## Your objective
Starting at the top of the entries below, set down every line exactly, please, until you reach the line with "Open the greyed-out", which is included too.

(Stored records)
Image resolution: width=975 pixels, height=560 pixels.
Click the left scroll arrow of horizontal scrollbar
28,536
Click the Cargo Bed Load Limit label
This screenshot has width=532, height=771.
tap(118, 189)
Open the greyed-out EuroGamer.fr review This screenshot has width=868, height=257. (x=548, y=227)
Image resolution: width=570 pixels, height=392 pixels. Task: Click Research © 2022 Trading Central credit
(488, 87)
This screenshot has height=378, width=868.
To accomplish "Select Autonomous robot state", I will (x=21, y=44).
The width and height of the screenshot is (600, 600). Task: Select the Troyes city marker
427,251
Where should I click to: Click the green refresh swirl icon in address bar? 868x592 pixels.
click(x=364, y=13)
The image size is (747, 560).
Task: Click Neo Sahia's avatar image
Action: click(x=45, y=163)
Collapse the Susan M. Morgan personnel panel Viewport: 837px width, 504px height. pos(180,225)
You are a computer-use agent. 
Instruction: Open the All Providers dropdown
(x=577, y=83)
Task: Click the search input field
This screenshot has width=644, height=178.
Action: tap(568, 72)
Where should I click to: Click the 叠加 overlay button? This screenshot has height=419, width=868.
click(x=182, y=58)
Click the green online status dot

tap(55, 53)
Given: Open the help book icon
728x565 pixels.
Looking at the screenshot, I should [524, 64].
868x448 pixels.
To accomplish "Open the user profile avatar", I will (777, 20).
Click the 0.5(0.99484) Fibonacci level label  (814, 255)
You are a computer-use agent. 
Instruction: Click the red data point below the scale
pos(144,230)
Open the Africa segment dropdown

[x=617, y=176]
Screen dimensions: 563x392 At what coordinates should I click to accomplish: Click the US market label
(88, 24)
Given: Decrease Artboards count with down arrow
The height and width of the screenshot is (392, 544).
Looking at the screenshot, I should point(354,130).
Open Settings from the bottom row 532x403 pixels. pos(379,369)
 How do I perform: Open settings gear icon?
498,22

## Answer space
Image resolution: width=975 pixels, height=560 pixels.
Click the left scroll arrow of horizontal scrollbar
28,536
Click the Cargo Bed Load Limit label
This screenshot has width=532, height=771.
tap(118, 189)
Open the greyed-out EuroGamer.fr review This screenshot has width=868, height=257. (x=548, y=227)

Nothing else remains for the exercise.